Because there’s one nagging inconvenience in the comparison between today’s data teams and the one I was on in 2012: Yammer’s data team was as impactful as any that I’ve ever worked with. It was a key part of the product development process; its members were honorary members of the marketing and customer success leadership groups; it was respected, in-demand, and had a voice in the strategic direction of the company. And all this was done on top of technology that was, relative to what’s available today, fragile, narrow, expensive, and powered by now-archaic computing capacity.
That’s the paradox we need to solve. Why has data technology advanced so much further than value a data team provides? Does all of this new tooling actually hurt, by causing us to lose focus on the most important problems (e.g., the data in Salesforce) in favor of the shiny new things that don’t actually matter (e.g., the data in our twenty-fifth SaaS app)? Has the industry’s talent not caught up with the capacity of its tools, and we just need to be patient? Is the problem more fundamental? I’m not sure.But if our 2032 selves want to be as grateful for 2020s as we should be for the 2010s, those are the next questions we need to answer.
Shoutout to sycophantic egomaniac George Hotz for taking this hubris to breathtaking new heights, only to immediately change the goal posts and ask someone else to kick the ball through them. (Also, how does this guy not only have a Wikipedia page, but has one that has more references than the pages for Denzel Washington, Dan Quayle, Diana Taurasi, and the Battle for Fort Sumter? Ashley Feinberg, we need you.)
Where the everyman is a drug- and alcohol-fueled VC-backed Silicon Valley startup for which the typical laws of economics—e.g., you should make more money than you spend—don’t apply.
The theft was almost literal. Yammer’s product was designed to mirror Facebook, and the head of our data team was hired from Playdom, a Zynga competitor.
Good god, do not attempt to diagram this sentence.
Or at least, I’m pretty sure it cost this. And this is roughly in line with some random person’s answer to a random Quora question about a loosely related topic, so I’m gonna go with it.
The pricing structure was also wonky. Licensing fees were determined by the size of the warehouse (i.e., the number of nodes in your cluster, and the amount of memory in each node) you wanted to run, but you bring your own hardware. There were no fees for using the warehouse though; once licensed, you could pummel it with as many queries as you wanted.
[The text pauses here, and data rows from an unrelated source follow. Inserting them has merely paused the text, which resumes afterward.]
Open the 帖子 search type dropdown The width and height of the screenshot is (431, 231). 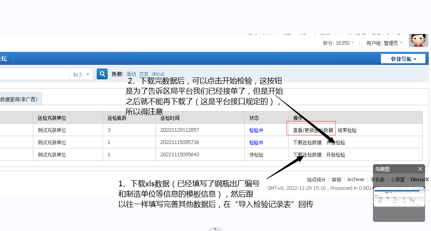(81, 74)
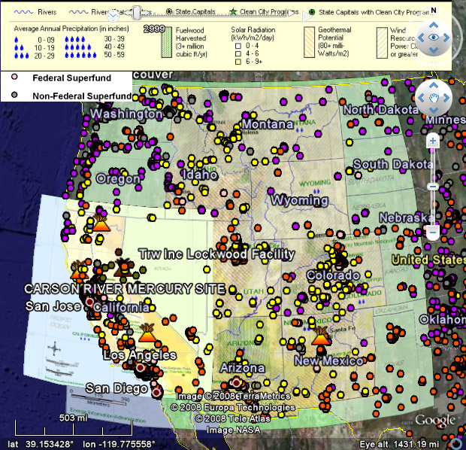Viewport: 466px width, 450px height.
Task: Zoom in with the plus button
Action: (x=432, y=140)
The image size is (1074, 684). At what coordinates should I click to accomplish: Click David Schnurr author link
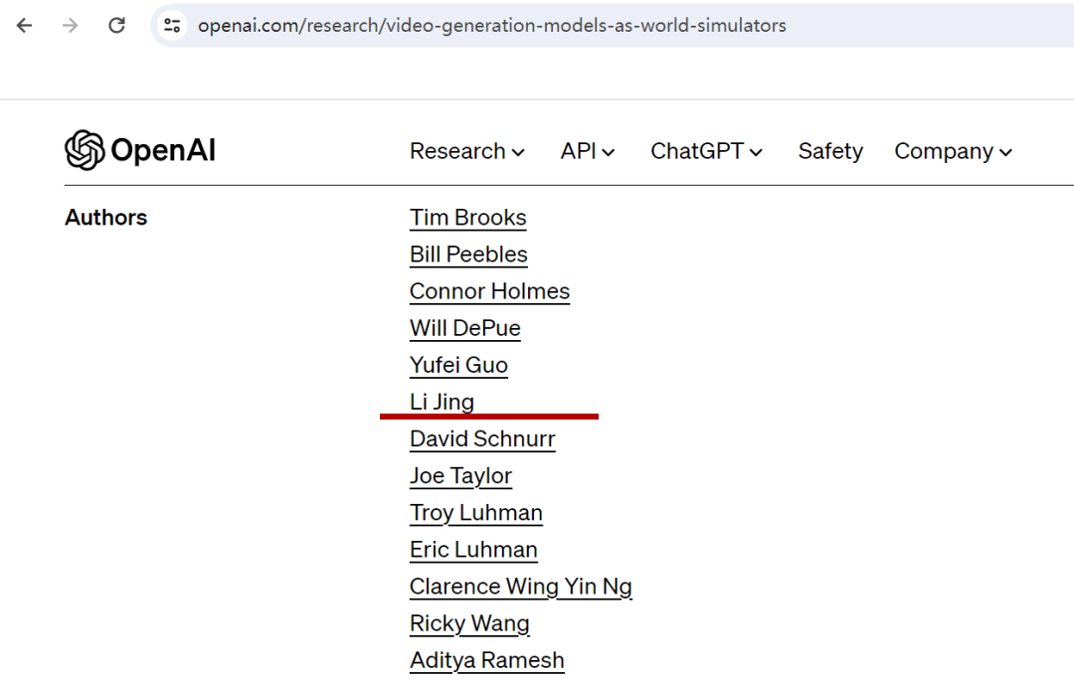(x=482, y=438)
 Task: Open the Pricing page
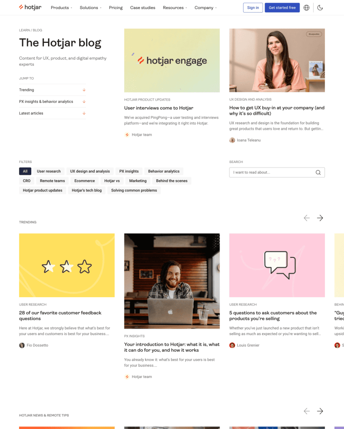[x=116, y=8]
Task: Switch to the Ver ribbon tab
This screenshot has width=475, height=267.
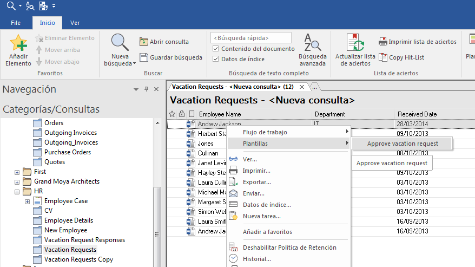Action: coord(75,23)
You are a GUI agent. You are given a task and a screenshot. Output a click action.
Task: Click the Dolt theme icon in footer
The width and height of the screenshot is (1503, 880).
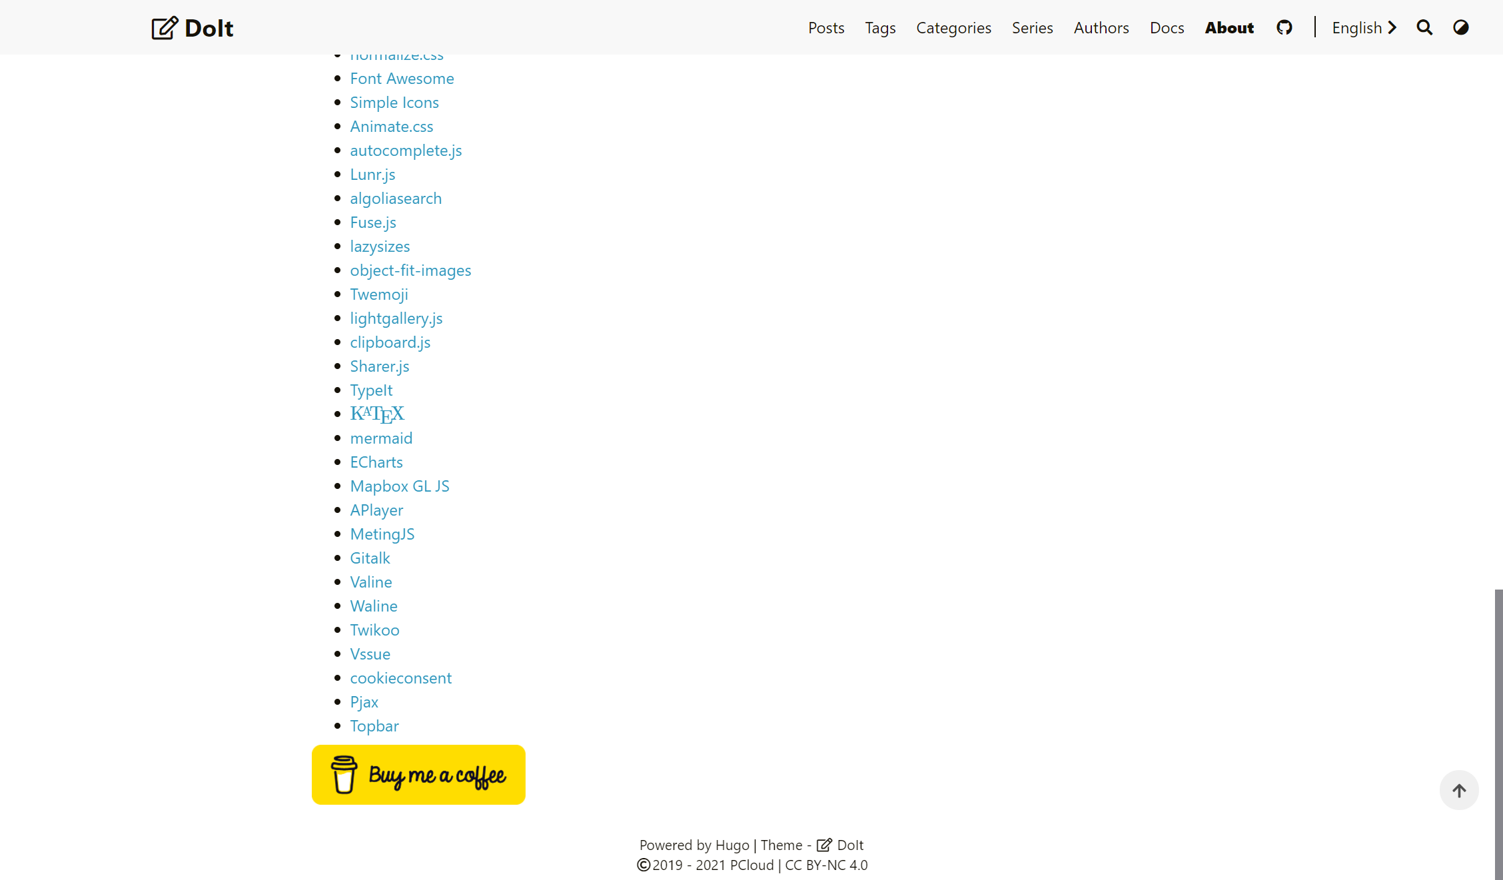(x=823, y=845)
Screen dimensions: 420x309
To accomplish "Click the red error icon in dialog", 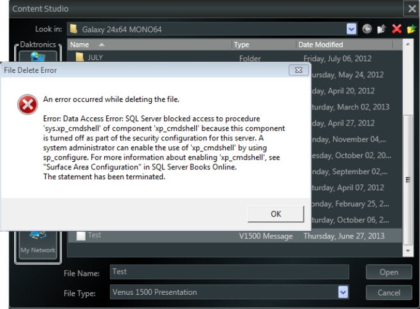I will click(x=27, y=106).
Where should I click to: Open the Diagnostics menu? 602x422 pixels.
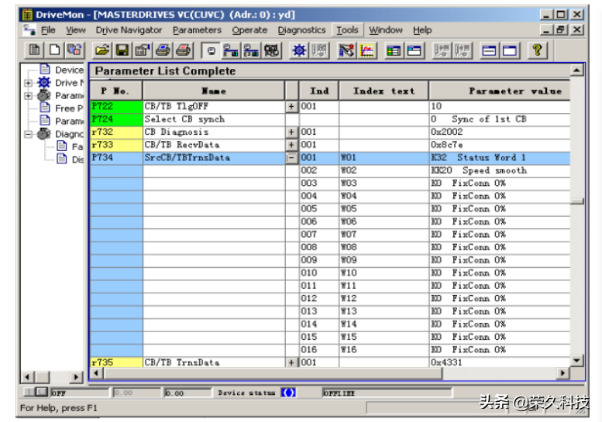click(x=301, y=30)

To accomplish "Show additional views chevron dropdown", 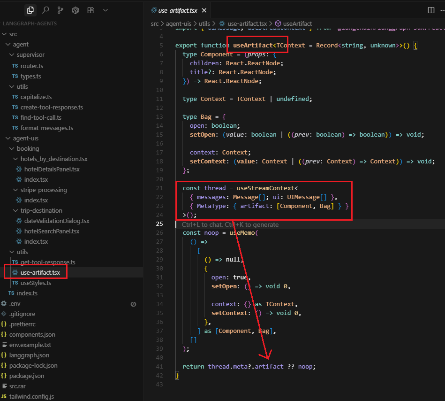I will click(106, 10).
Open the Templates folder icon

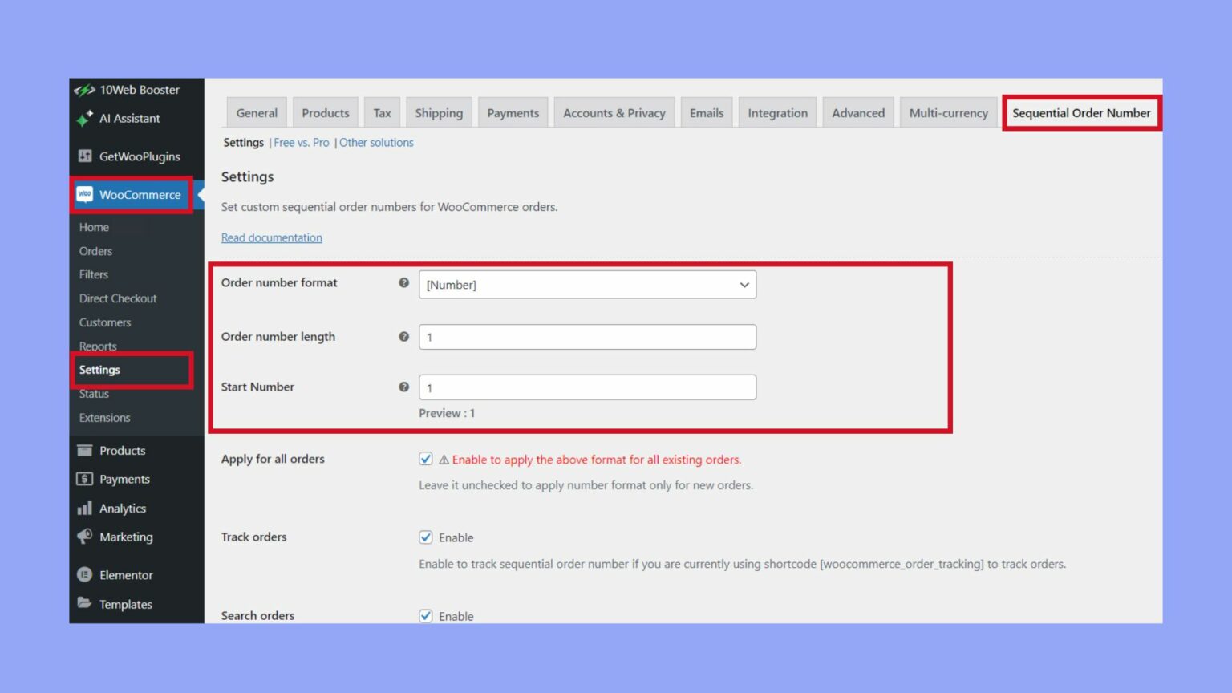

This was fairly normal for the time. For comparison, a few years earlier, Teradata, another major database vendor, released a “low-cost” and “fast-to-deploy” warehouse, which you could have up and running in ninety days for $350,000.
Based on a true story.
This may have been a feature and not a bug.
Prior to the Microsoft acquisition, Google Sheets was too immature to replace Excel; after the Microsoft acquisition, Microsoft’s ego was too immature to allow anyone to use Google products.
If you ever want to humble yourself, read about semiconductors and how they’re made. One of many fun facts: They have to use precision mirrors to manufacture semiconductors. What’s a precision mirror, you ask? It’s one that, if blown up to the size of Germany, its biggest bump would be one tenth of a millimeter high. Whatever you do, don’t walk on it.